-- YOUR GOAL --
When you reach the records below, repeat each one exactly as written.

-- Stored data --
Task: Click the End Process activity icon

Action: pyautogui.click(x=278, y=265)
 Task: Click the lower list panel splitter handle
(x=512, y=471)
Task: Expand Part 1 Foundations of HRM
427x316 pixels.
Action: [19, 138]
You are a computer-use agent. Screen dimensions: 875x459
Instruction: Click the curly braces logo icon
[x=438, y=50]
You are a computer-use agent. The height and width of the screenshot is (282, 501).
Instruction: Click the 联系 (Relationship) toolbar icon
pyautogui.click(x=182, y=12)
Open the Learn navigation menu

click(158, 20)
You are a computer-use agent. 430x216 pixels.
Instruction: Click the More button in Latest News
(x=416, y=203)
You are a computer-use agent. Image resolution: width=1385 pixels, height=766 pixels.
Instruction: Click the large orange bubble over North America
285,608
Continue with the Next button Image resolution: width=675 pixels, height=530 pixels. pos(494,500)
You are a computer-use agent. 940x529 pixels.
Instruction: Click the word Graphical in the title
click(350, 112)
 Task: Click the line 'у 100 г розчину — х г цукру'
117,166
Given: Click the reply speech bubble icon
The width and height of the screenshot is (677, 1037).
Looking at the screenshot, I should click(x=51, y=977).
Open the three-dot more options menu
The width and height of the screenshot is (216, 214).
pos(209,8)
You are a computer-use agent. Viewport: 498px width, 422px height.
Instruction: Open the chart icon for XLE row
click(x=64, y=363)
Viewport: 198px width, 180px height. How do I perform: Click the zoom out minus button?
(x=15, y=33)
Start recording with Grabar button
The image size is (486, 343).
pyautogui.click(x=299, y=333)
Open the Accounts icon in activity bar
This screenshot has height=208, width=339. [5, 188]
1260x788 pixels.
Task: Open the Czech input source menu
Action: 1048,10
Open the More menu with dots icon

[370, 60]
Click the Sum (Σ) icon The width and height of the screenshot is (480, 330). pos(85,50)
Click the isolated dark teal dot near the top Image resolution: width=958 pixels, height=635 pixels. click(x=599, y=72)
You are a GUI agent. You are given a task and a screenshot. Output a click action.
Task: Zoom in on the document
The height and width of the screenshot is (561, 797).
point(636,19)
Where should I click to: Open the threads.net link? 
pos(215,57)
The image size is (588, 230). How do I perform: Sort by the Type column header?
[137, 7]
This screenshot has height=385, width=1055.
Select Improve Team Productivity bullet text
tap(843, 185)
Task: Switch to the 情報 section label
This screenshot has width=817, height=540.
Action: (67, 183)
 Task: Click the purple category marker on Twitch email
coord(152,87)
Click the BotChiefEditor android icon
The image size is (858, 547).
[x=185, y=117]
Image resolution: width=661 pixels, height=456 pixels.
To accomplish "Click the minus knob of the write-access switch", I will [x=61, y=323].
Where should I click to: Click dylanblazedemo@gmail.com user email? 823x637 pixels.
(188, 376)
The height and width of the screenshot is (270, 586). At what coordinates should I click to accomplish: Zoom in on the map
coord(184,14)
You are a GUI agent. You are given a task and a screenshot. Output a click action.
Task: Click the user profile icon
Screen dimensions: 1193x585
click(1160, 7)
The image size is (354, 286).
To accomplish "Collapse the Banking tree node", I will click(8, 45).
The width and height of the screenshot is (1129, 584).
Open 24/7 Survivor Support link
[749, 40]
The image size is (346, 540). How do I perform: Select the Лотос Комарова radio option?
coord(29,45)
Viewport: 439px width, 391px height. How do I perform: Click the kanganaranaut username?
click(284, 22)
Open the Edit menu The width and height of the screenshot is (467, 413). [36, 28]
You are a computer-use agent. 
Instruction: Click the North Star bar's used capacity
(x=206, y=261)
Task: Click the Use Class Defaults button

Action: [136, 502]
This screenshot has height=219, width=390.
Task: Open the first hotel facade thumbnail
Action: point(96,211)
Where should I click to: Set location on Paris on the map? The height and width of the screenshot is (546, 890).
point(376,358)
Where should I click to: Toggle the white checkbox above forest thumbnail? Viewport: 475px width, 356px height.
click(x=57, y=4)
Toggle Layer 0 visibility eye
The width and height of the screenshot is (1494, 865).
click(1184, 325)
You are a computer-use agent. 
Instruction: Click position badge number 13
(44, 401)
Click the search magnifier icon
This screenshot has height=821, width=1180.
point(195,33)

-- ANSWER BELOW --
Task: Click the End Process activity icon

Action: pyautogui.click(x=278, y=265)
 Task: Click the lower list panel splitter handle
(x=512, y=471)
Task: Expand Part 1 Foundations of HRM
427x316 pixels.
Action: [19, 138]
You are a computer-use agent. Screen dimensions: 875x459
Instruction: Click the curly braces logo icon
[x=438, y=50]
You are a computer-use agent. The height and width of the screenshot is (282, 501).
Instruction: Click the 联系 (Relationship) toolbar icon
pyautogui.click(x=182, y=12)
Open the Learn navigation menu

click(158, 20)
You are a computer-use agent. 430x216 pixels.
Instruction: Click the More button in Latest News
(x=416, y=203)
You are a computer-use agent. Image resolution: width=1385 pixels, height=766 pixels.
Instruction: Click the large orange bubble over North America
285,608
Continue with the Next button Image resolution: width=675 pixels, height=530 pixels. pos(494,500)
You are a computer-use agent. 940x529 pixels.
Instruction: Click the word Graphical in the title
click(350, 112)
 Task: Click the line 'у 100 г розчину — х г цукру'
117,166
Given: Click the reply speech bubble icon
The width and height of the screenshot is (677, 1037).
Looking at the screenshot, I should click(x=51, y=977).
Open the three-dot more options menu
The width and height of the screenshot is (216, 214).
pos(209,8)
You are a computer-use agent. Viewport: 498px width, 422px height.
Instruction: Open the chart icon for XLE row
click(x=64, y=363)
Viewport: 198px width, 180px height. How do I perform: Click the zoom out minus button?
(x=15, y=33)
Start recording with Grabar button
The image size is (486, 343).
pyautogui.click(x=299, y=333)
Open the Accounts icon in activity bar
This screenshot has height=208, width=339. [5, 188]
1260x788 pixels.
Task: Open the Czech input source menu
Action: 1048,10
Open the More menu with dots icon

[370, 60]
Click the Sum (Σ) icon The width and height of the screenshot is (480, 330). pos(85,50)
Click the isolated dark teal dot near the top Image resolution: width=958 pixels, height=635 pixels. click(x=599, y=72)
You are a GUI agent. You are given a task and a screenshot. Output a click action.
Task: Zoom in on the document
The height and width of the screenshot is (561, 797).
point(636,19)
Where should I click to: Open the threads.net link? 
pos(215,57)
The image size is (588, 230). How do I perform: Sort by the Type column header?
[137, 7]
This screenshot has height=385, width=1055.
Select Improve Team Productivity bullet text
tap(843, 185)
Task: Switch to the 情報 section label
This screenshot has width=817, height=540.
Action: (67, 183)
 Task: Click the purple category marker on Twitch email
coord(152,87)
Click the BotChiefEditor android icon
The image size is (858, 547).
[x=185, y=117]
Image resolution: width=661 pixels, height=456 pixels.
To accomplish "Click the minus knob of the write-access switch", I will [x=61, y=323].
Where should I click to: Click dylanblazedemo@gmail.com user email? 823x637 pixels.
(188, 376)
The height and width of the screenshot is (270, 586). At what coordinates should I click to accomplish: Zoom in on the map
coord(184,14)
You are a GUI agent. You are given a task and a screenshot. Output a click action.
Task: Click the user profile icon
Screen dimensions: 1193x585
click(1160, 7)
The image size is (354, 286).
To accomplish "Collapse the Banking tree node", I will click(8, 45).
The width and height of the screenshot is (1129, 584).
Open 24/7 Survivor Support link
[749, 40]
The image size is (346, 540). How do I perform: Select the Лотос Комарова radio option?
coord(29,45)
Viewport: 439px width, 391px height. How do I perform: Click the kanganaranaut username?
click(284, 22)
Open the Edit menu The width and height of the screenshot is (467, 413). [36, 28]
You are a computer-use agent. 
Instruction: Click the North Star bar's used capacity
(x=206, y=261)
Task: Click the Use Class Defaults button

Action: [136, 502]
This screenshot has height=219, width=390.
Task: Open the first hotel facade thumbnail
Action: point(96,211)
Where should I click to: Set location on Paris on the map? The height and width of the screenshot is (546, 890).
point(376,358)
Where should I click to: Toggle the white checkbox above forest thumbnail? Viewport: 475px width, 356px height.
click(x=57, y=4)
Toggle Layer 0 visibility eye
The width and height of the screenshot is (1494, 865).
click(1184, 325)
You are a computer-use agent. 
Instruction: Click position badge number 13
(44, 401)
Click the search magnifier icon
This screenshot has height=821, width=1180.
point(195,33)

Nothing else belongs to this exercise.